Could you show each line of the records that contains the word "computer"?

Dataset entries.
----

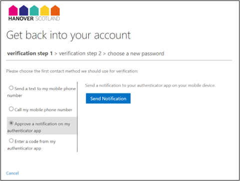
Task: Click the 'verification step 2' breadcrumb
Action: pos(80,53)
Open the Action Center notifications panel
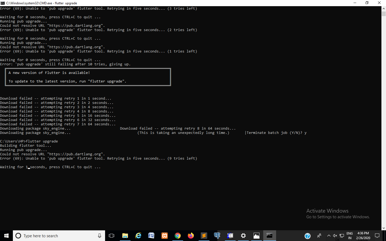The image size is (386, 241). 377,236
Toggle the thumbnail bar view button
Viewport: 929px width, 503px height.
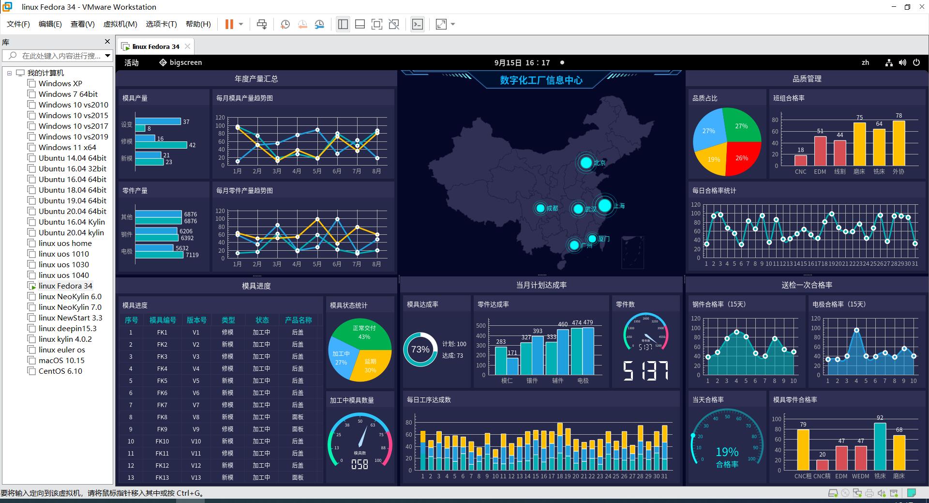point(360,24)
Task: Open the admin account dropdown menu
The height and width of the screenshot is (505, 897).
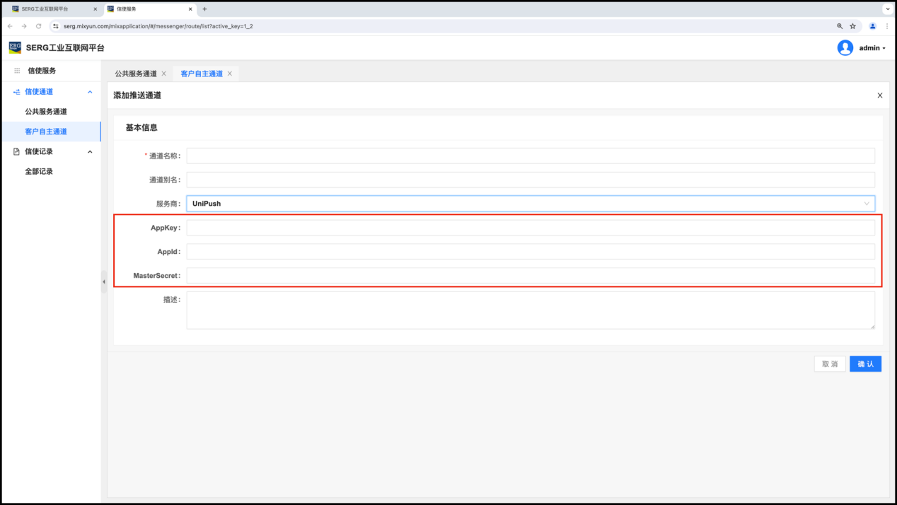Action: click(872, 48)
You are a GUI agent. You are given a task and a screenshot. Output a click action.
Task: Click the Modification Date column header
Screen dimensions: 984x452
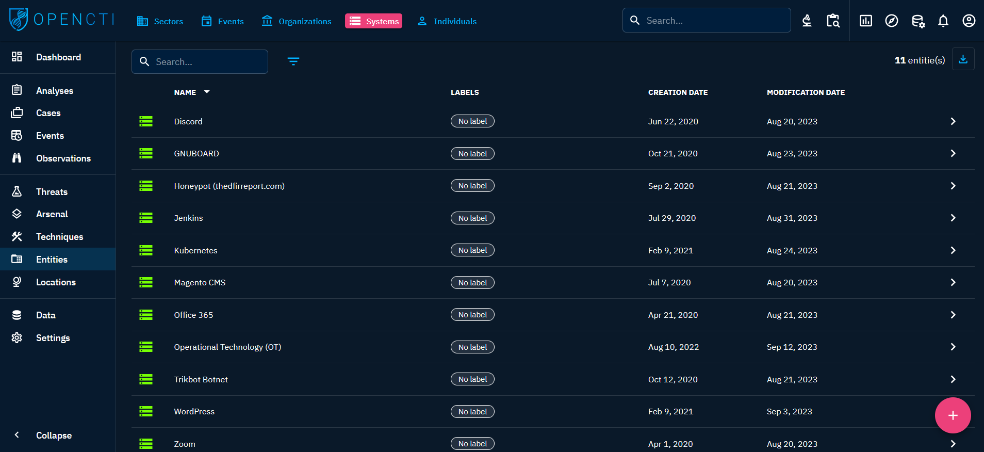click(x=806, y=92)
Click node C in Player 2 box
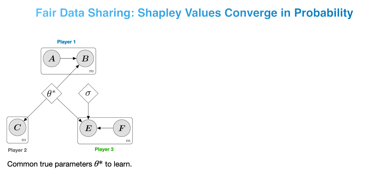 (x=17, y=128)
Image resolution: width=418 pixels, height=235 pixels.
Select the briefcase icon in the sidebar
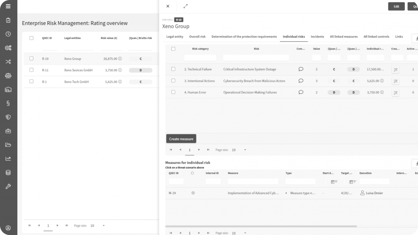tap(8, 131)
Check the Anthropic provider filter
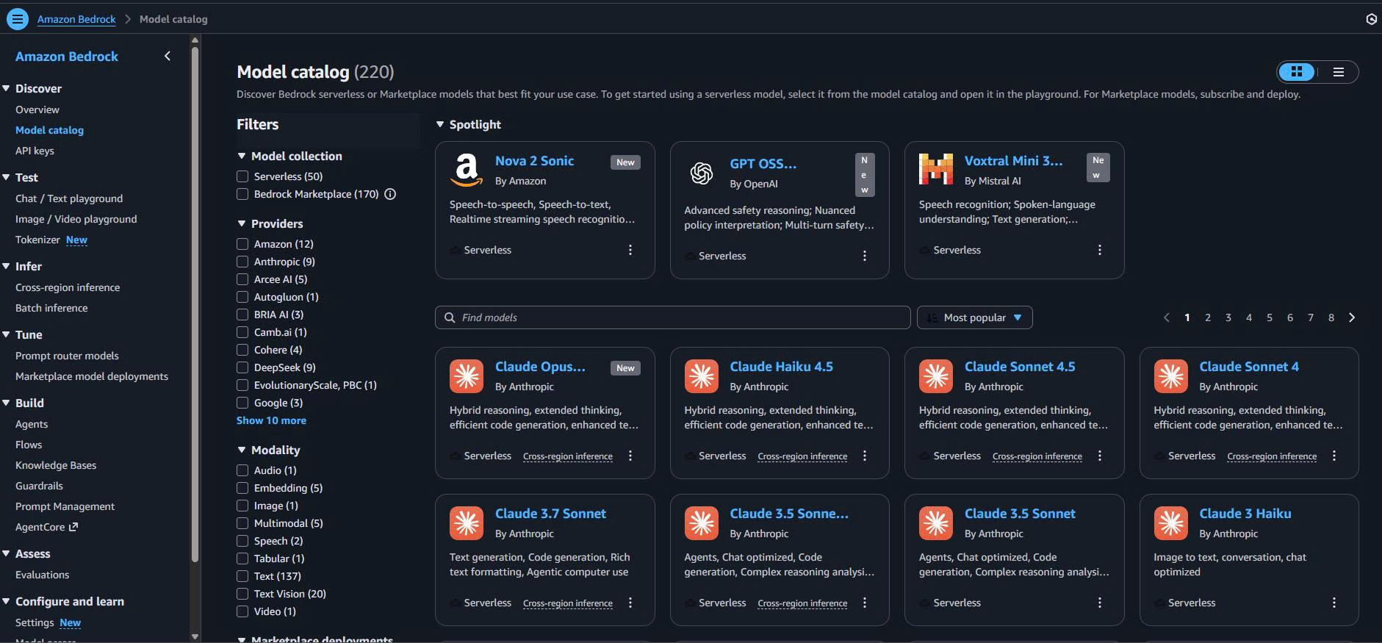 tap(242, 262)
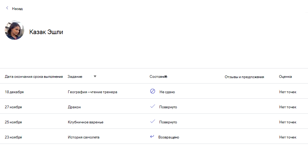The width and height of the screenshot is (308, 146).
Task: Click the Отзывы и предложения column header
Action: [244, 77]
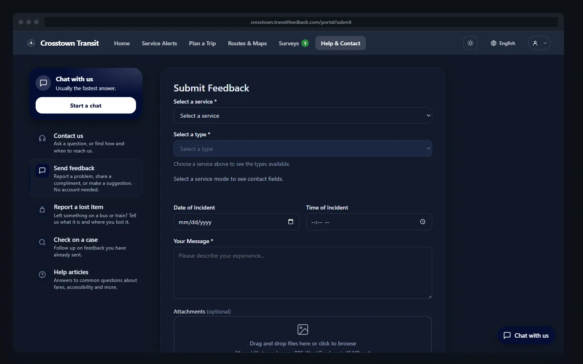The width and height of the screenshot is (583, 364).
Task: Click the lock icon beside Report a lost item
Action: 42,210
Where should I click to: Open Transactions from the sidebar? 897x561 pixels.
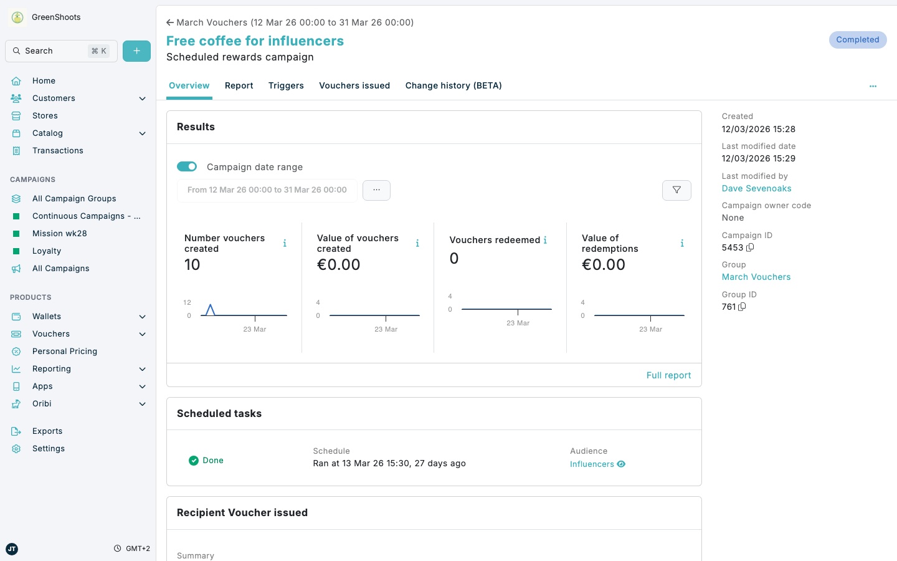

----

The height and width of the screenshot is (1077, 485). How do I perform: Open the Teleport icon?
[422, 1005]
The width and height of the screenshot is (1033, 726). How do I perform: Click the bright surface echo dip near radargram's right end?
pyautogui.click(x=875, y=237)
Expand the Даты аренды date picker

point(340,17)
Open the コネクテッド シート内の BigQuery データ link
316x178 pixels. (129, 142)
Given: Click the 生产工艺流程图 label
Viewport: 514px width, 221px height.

----

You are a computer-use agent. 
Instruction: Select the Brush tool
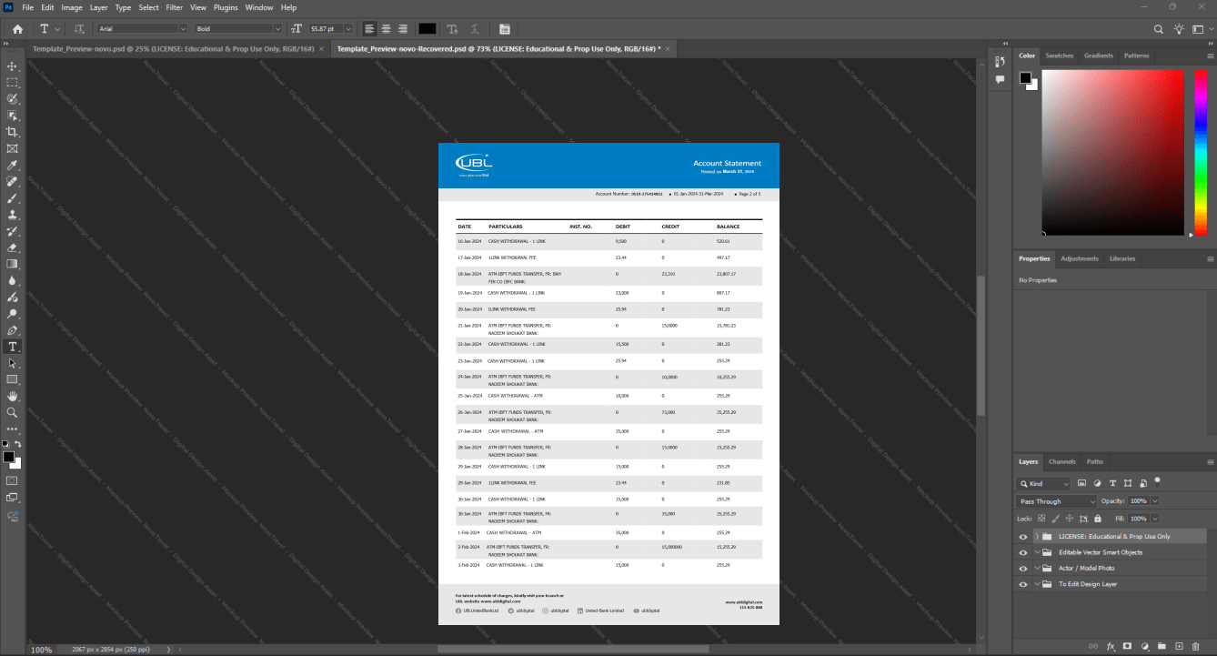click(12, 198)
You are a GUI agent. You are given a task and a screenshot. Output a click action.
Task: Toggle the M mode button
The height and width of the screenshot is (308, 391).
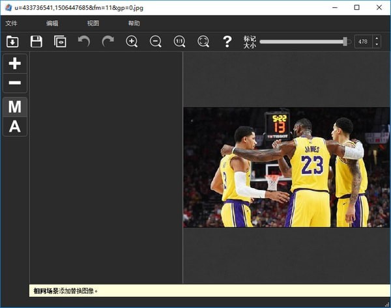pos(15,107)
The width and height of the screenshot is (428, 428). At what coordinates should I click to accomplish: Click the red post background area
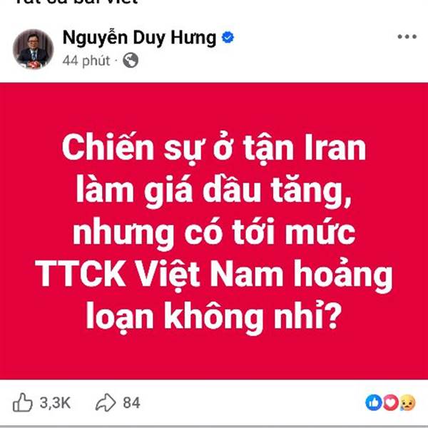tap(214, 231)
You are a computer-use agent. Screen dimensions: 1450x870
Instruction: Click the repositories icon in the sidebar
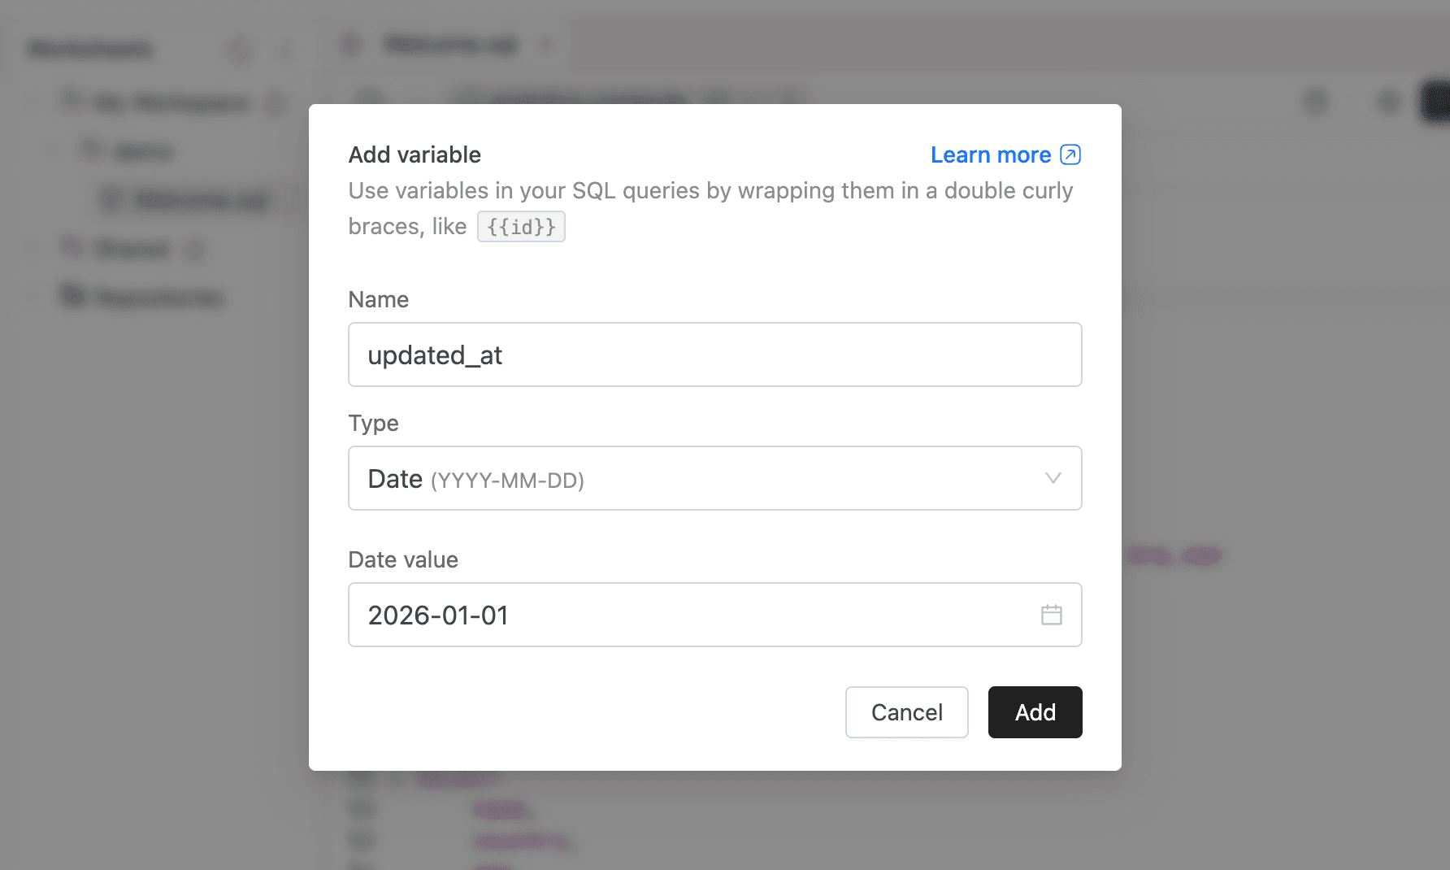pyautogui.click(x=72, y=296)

----

Your solution.
You are a computer-use agent. 
You are a computer-use agent. Screen dimensions: 1450x870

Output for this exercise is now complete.